When a delivery arrives, tap Receive PO from the Inventory tab and choose the warehouse or a technician truck. You can also tap a specific chemical on the overview and choose Receive PO there — the form opens with that product already on the first line. Every path records the delivery as one stored purchase order in a single save — vendor, optional invoice number, notes, every line, and optional sales tax.

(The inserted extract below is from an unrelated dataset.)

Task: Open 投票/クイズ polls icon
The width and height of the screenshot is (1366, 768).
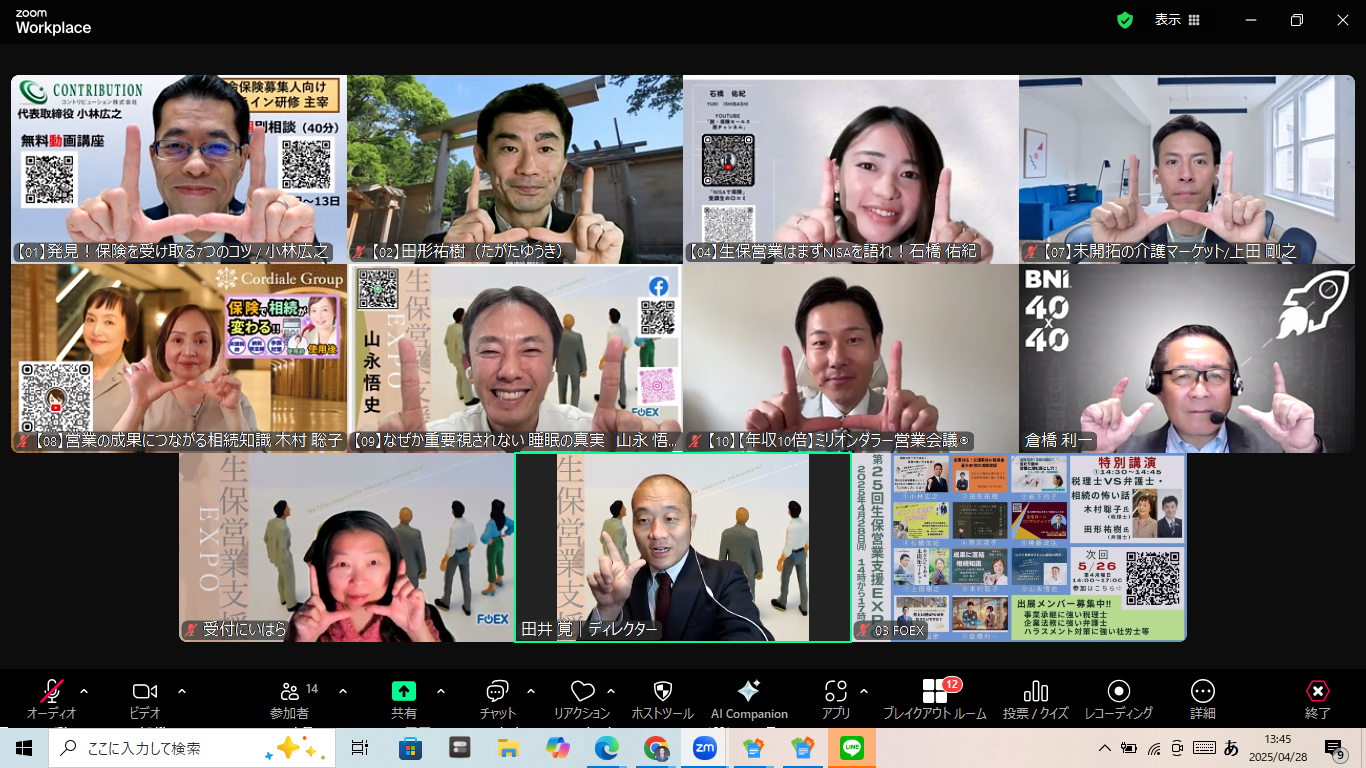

  1. Enter the vendor, an optional invoice or PO number, and any shared notes about the delivery. The Vendor field autocompletes from suppliers you have used before — pick from the list or just type a brand new vendor and it's added to your list automatically on save (no separate Add vendor step). When the typed vendor matches a past one, empty Unit cost fields can auto-fill from your most recent purchase with that supplier (you can still change them).
  2. Tap Add line for each chemical received. Pick the product and enter the quantity (use the same unit the product is configured in).
  3. Optional but recommended: enter the Unit cost you paid per unit (e.g. $4.75 per jug). The field shows a live × quantity = total preview so you can match it against the invoice subtotal. Cost is saved on the chemical's ledger and will power margin reports later (sale price − unit cost × consumed quantity). Leave it blank if you don't have the invoice handy — that line just won't contribute to margin math.
  4. Optional: check Sales tax paid if the invoice included tax. The form remembers the last PO at this vendor — both whether sales tax was paid and the rate — so typing a known vendor restores Sales tax paid and the percent automatically. You can still override either on this PO; a subtotal, tax, and total preview appears before you save.
  5. Tap Save all. Warehouse stock updates immediately and the PO is stored so you can open it again from Past purchase orders (see below).

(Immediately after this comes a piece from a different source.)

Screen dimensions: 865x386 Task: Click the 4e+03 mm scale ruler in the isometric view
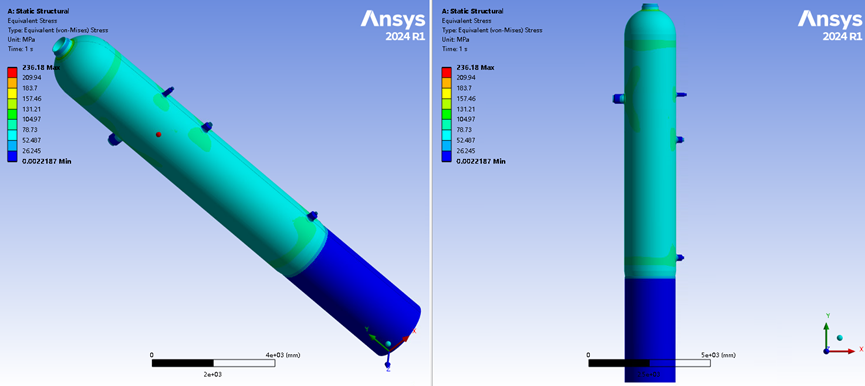pyautogui.click(x=212, y=363)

Truck POs work the same way. From Receive PO choose a technician instead of the warehouse, and the same multi-line form captures vendor, invoice, sales tax, and per-line unit cost — only the destination chip at the top changes. Lines add directly to that tech's truck on-hand, and the PO is stored under Past purchase orders alongside warehouse POs so you can edit or void it later.

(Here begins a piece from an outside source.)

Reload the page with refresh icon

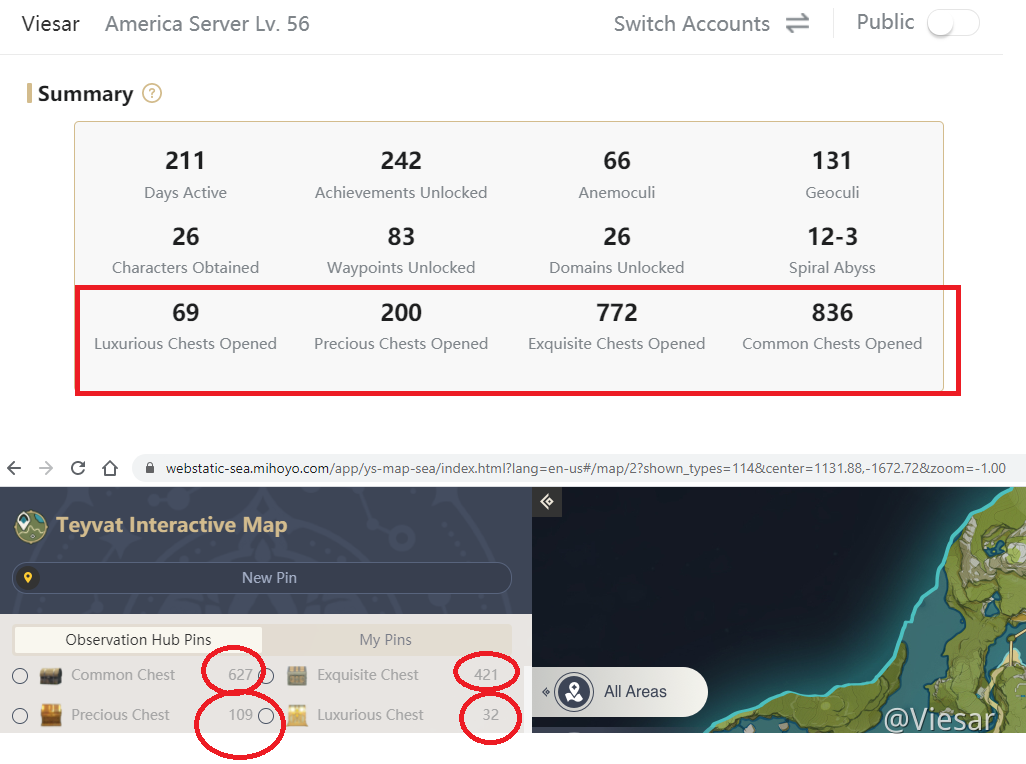point(78,468)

Past purchase orders (view and edit)

From the Inventory tab, tap Past purchase orders to see every PO saved with the new flow — warehouse and tech-truck deliveries are listed together, each row tagged with its destination (warehouse, or Tech · name). Tap a row to open the same screen you used when receiving — change vendor, invoice number, notes, line quantities, unit costs, or sales tax, then Save changes.

The destination chip at the top is tappable when you edit a PO — admins and office staff can move a PO to the warehouse or to a different tech's truck if it was recorded against the wrong destination. Saving an edit reconciles both buckets automatically — the original destination is drained by the same quantities that get added to the new one, in one atomic update. You can also Void this purchase to undo the whole PO (only if reversing would not drive the bucket below zero — for example, if the tech already used that stock on routes).

Tap the Manage vendors icon in the header of Past purchase orders to clean up your vendor list — rename a typo (with an option to also rewrite the vendor on every prior PO with the old name so reports stay tidy), or remove a supplier you no longer use. Past POs keep their stored vendor name when a vendor is removed; only the autocomplete suggestion goes away.

Control what technicians can do with their truck

Open More → Settings → Technician truck inventory to set company-wide policy:

  • Allow truck-only stock — when on, technicians can add product to their truck without pulling it from the warehouse (useful if they buy chemicals at a local supplier between visits).
  • Allow warehouse transfers — when on, technicians can load product from the warehouse onto their truck and return unused stock at end of day.

Admins can always adjust any inventory from the Inventory tab — these toggles only affect what technicians see and can do.

Reading the ledger

The ledger is the audit trail. Every line shows who did what, when, and why — a warehouse receive, a transfer to a truck, a chemical used on a visit, or a manual adjustment with a note. If a number ever looks wrong, the ledger is where you find the answer.